By his sophomore year, Bill was hired as a student instructor in physical education at FWBI, but his talents extended far beyond athletics, and he left his mark in several areas. He helped lead the Mission Band, joined the “League of Nations” gospel team, spoke on the Sunrise Chapel radio program, and edited the Light Tower. He graduated in 1951 with other well-known FWBC* classmates as Gerald Gerig, Wesley Gerig, Zenas Gerig, and Edison Reynolds. *Name changed to Fort Wayne Bible College.
Bill’s evangelistic gifts were immediately evident, and he began a nation-wide ministry of song-leading, preaching, and teaching upon graduation.
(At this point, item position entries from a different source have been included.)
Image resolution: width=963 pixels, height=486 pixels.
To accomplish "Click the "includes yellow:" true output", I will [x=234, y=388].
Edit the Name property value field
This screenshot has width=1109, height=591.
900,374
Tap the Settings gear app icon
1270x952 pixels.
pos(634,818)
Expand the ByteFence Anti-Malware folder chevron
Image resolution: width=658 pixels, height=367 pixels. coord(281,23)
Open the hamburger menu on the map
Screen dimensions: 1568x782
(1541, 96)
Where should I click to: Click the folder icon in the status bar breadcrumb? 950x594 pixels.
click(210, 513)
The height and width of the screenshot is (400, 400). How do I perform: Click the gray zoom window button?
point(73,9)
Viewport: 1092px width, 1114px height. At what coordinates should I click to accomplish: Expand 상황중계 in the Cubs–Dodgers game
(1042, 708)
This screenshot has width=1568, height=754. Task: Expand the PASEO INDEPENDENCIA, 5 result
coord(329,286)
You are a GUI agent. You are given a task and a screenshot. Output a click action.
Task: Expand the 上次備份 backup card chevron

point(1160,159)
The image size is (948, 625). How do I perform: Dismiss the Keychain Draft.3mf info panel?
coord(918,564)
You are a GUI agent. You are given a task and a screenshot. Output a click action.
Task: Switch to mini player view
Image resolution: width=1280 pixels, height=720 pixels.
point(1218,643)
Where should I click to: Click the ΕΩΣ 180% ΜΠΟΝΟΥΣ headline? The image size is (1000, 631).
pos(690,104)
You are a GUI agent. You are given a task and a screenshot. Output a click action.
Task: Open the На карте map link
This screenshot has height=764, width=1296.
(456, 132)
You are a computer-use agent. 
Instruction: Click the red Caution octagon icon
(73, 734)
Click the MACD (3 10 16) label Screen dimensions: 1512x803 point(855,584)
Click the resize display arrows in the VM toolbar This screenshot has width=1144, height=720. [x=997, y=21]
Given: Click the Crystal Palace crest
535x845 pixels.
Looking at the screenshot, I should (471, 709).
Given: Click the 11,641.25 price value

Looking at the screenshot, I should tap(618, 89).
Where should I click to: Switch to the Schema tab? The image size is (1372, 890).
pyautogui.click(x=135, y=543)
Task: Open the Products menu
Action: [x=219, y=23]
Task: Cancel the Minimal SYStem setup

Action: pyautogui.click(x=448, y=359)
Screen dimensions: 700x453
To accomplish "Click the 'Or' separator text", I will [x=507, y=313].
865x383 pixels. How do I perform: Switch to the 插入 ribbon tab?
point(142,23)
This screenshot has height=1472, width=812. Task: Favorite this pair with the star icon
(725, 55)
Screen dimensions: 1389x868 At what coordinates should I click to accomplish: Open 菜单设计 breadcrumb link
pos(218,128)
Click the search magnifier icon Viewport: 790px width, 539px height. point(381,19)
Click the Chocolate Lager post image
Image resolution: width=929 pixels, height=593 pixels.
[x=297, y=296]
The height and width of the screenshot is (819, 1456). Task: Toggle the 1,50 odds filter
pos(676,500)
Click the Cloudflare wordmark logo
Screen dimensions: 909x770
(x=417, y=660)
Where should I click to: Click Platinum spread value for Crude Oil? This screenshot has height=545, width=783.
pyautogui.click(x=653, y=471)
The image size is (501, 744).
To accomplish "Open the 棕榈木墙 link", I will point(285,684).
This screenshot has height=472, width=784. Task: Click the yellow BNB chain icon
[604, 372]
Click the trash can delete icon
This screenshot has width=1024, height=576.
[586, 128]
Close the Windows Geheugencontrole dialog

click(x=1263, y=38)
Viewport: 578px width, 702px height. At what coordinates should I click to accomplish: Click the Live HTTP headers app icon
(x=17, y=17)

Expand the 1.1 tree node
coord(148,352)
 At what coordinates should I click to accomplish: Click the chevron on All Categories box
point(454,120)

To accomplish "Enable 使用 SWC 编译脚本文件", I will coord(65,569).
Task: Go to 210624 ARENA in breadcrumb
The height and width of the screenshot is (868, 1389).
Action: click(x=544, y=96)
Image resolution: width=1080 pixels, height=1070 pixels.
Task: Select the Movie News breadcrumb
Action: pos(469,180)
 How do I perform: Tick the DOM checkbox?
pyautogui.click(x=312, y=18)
Other major commitments included pastoral ministry in Detroit (1955-65), Youth for Christ (1964-68), and associate evangelist and vice president for the Tom Skinner Association (1968-74).
Bill also continued his education at the University of Southern California, where he earned an M.A. in Social Ethics. He would subsequently be granted honorary doctorates from Malone College, Geneva College, and Taylor University.
Bill’s global impact may have come through his powerful writings, beginning with his classic analysis of evangelical race relations, My Friend, the Enemy (Word 1968), followed by Evangelism from the Bottom Up (Zondervan 1992) and The Coming Race Wars? A Cry for Reconciliation (Zondervan 1993). These books led to numerous guest lectureships in colleges and universities, and major roles in conferences throughout the world.
Bill was the first African American to serve on the Board of Trustees of Fuller Theological Seminary (1971-74), from which he eventually resigned to join the faculty there. At Fuller he begin with an appointment to teach evangelism, also supervising the Black Pastors’ Program (to be rechristened the William E. Pannell Center for African American Studies). In 1992 he was named the Arthur DeKruyter/Christ Church Oakbrook Professor of Preaching, which post he held until 2000. During most of that period he was concurrently Dean of the Chapel (1992-1998). Today he is a Special Assistant to the President and Senior Professor of Preaching, soon to be Professor Emeritus of Preaching. Other honors at Fuller included the C. Davis Weyerhaeuser Award for Excellence in 1993.
Bill has also served on the boards of Youth for Christ USA, which he chaired in 1980; the Academy of Evangelism, where he was president from 1983 to 1984; Taylor University; and Sojourners/Call to Renewal.
Bill and his wife Hazel life in Altadena, CA. They have two grown sons, Philip and Peter.
Intramural teammates, opponents, and fans, who were dazzled by Bill’s athleticism on the short gym in Founders Hall or by the way he could hit a softball on what became the “South campus,” could scarcely have imagined the national arenas or global audiences Bill would have someday.